Based on the location, distance, and speed information of the approaching rocket or missile, FMCW radar and laceration trackers calculate detection and tracking information, and based on this, the fire control computer controls threat judgment and countermeasure to issue a countermeasure command with a grenade launcher. The FMCW radar detects rockets and AGTM flying 100 to 150 meters from the tank, and when the projectile approaches 10 to 15 meters near the tank, it fires 100 mm of grenade from the grenade launcher to neutralize the projectile.

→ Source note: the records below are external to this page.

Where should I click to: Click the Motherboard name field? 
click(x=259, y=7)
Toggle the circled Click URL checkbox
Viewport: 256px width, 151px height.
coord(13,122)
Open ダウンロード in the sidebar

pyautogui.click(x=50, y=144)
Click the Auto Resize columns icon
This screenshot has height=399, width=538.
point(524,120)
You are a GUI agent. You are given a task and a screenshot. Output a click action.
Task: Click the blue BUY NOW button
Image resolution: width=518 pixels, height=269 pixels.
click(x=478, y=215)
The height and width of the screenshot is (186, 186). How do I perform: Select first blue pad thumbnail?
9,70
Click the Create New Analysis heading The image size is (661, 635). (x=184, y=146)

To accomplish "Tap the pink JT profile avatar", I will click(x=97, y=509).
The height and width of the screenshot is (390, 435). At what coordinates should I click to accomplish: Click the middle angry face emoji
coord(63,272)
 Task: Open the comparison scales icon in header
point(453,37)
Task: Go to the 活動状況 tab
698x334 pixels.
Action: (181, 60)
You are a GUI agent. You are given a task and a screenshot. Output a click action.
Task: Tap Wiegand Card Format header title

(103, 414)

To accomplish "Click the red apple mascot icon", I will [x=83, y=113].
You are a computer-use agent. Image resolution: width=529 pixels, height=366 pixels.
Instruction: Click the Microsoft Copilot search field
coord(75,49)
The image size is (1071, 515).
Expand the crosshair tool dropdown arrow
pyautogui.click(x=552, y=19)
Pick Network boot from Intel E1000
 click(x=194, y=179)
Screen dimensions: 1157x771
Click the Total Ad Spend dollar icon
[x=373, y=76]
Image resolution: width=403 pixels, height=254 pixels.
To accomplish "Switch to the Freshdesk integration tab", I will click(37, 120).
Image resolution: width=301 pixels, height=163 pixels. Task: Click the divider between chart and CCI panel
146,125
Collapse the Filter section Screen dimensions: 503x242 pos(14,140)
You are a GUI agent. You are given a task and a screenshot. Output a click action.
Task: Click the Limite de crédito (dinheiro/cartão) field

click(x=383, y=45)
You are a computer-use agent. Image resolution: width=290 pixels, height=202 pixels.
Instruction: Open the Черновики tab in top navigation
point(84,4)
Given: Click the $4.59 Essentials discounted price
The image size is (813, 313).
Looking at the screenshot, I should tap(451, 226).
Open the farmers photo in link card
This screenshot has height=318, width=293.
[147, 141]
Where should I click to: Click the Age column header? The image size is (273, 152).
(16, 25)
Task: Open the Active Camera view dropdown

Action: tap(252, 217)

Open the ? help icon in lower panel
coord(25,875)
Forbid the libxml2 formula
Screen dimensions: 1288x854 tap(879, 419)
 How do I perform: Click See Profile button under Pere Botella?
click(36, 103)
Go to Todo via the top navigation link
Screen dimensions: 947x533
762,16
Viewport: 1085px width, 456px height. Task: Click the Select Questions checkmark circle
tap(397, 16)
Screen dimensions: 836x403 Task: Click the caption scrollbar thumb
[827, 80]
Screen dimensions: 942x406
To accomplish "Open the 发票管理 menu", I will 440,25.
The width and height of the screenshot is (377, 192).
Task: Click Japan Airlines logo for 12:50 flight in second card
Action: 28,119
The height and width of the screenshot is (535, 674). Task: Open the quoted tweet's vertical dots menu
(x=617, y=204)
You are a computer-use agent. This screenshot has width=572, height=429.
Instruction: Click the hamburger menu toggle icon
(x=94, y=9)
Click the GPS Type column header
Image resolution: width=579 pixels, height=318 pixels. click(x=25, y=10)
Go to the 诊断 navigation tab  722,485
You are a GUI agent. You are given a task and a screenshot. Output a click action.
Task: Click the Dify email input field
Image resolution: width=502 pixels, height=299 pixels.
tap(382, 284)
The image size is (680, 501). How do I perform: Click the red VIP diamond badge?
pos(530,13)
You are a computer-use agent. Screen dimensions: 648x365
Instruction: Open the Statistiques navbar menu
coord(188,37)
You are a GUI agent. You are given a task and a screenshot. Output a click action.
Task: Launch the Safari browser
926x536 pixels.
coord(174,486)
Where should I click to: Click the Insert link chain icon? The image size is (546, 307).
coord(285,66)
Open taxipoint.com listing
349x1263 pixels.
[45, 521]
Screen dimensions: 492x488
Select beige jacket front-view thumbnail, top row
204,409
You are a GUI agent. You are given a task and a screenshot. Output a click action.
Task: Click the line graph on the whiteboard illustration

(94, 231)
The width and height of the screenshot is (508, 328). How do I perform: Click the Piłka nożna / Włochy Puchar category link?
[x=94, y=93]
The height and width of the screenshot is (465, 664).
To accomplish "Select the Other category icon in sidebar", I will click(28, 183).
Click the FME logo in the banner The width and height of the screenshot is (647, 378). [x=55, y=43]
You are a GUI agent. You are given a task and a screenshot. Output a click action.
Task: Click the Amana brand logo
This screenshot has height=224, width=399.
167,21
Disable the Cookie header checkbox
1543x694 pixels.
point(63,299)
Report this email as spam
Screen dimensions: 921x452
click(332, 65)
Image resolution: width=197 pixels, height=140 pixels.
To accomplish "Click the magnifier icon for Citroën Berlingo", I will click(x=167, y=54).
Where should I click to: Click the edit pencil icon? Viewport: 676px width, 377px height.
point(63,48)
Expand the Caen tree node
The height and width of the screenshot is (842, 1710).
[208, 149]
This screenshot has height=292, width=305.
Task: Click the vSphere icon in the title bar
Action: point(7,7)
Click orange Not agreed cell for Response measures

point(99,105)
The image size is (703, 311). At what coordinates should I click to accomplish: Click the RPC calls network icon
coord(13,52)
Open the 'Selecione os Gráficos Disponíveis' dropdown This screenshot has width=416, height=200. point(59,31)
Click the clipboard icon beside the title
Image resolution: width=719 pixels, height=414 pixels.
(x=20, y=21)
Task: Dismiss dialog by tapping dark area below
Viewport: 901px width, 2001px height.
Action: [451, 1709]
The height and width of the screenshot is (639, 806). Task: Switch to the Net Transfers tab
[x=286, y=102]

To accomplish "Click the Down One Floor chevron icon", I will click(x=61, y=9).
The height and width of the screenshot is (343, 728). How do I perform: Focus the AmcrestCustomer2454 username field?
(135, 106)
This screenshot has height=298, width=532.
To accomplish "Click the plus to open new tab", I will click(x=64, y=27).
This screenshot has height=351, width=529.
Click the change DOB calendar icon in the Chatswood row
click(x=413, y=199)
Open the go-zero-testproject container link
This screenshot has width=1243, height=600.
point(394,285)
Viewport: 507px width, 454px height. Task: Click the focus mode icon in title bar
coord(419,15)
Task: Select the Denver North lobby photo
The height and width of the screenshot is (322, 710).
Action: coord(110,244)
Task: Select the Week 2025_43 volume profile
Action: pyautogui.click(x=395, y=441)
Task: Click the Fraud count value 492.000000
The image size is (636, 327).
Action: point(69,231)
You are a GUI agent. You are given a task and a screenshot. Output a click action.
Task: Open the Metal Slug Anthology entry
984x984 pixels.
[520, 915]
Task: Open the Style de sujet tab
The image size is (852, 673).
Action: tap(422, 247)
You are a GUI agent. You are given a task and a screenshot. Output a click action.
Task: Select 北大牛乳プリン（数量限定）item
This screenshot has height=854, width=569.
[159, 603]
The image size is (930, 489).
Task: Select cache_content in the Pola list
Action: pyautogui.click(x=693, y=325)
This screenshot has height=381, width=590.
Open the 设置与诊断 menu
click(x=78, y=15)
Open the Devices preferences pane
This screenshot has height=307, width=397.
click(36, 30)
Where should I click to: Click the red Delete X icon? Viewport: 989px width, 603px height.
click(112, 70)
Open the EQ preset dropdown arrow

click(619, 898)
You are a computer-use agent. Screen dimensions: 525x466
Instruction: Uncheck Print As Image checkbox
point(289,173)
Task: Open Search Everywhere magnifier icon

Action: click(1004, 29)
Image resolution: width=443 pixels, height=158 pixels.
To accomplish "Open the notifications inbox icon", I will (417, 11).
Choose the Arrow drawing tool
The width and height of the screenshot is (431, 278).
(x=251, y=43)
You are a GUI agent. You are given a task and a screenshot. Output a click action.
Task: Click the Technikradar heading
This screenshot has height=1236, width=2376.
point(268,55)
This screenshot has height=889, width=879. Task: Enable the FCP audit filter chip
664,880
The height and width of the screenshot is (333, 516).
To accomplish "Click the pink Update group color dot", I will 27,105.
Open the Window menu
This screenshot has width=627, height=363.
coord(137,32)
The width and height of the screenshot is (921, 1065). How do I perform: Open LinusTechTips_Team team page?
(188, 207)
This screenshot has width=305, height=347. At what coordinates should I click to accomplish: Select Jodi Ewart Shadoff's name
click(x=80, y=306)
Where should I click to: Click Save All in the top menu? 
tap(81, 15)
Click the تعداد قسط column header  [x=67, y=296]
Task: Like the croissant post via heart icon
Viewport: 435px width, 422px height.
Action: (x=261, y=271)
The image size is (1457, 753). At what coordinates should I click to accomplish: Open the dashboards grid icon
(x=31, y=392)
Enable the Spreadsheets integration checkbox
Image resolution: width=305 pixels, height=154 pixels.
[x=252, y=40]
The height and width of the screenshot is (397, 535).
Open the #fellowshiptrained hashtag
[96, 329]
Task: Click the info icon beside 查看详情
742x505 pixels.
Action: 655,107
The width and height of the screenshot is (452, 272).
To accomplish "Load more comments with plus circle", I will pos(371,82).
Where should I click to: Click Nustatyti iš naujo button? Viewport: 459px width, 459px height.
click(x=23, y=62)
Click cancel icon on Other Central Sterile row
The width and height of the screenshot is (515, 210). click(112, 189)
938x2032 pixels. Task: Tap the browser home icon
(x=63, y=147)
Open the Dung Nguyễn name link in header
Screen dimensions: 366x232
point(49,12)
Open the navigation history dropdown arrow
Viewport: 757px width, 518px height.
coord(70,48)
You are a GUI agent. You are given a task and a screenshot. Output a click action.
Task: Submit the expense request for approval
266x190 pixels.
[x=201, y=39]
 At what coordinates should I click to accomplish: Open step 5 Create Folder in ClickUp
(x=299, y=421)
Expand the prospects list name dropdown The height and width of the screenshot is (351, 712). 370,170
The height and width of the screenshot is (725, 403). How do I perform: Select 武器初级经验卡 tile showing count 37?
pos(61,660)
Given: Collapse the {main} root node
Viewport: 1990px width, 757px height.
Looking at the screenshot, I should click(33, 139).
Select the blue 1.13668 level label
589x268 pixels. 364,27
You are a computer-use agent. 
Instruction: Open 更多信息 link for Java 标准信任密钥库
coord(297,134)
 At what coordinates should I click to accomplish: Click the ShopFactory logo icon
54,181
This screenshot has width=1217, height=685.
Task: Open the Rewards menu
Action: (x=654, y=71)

The initial design of KAPS considered the development of a method consisting of a ring-shaped grenade launcher and a closed type cylindrical shaped grenade launcher that can fire two 100 mm grenades. Since then, to protect the grenade and reduce the weight of the grenade launcher, the design has been changed to an open type launcher with a grenade connected to the ignition plug in a cylindrical tube fixed to the ring.

The grenade launcher is designed to move in a two-axis manner and can fire grenades within the range of 60 degrees above and below. 2 grenade launchers capable of firing 100 mm grenades aim in the same direction to prepare for the threat of successive rockets to the tank or the attack of AGTM.

===Improvements===
In July 2023, the Defense Acquisition Program Administration (DAPA)'s tank division began work to improve the system as part of K2's product improvement program (K2 PIP). The newly improved KAPS for combat in changing urban environments will be a combined active protection system to counter ATGM and drone attacks. Research and development is currently underway at the Agency for Defense Development and sources claim the improved KAPS has lower production costs than the KAPS-2, which was developed based on the Israeli Trophy APS adopted in the export variant K2EX.

==Installation test==
ADD and DAPA conducted the test of KAPS in February 2012. In this test, the KAPS successfully intercepted RPG-7 and Metis-M rockets approaching 10 to 15 meters in front of the tank in 0.2 to 0.3 seconds.

==Status==
The KAPS was developed for the K2 Black Panther, but it was not installed on the K2 due to high production costs, concerns about damage to infantry, and problems that Multispectral Screening Smoke Grenade (MSSG) soft-kill and hard-kill active protection systems could not be used at the same time. The K2 tank currently being mass-produced is equipped with only a MSSG soft-kill active protection systems, and in the future, KAPS will be installed in the K2 PIP, an improved variant of the K2.

In October 2023, Hyundai Rotem unveiled a prototype amphibious infantry fighting vehicle called the N-WAV (Next generation Wheeled Armoured Vehicle) equipped with KAPS.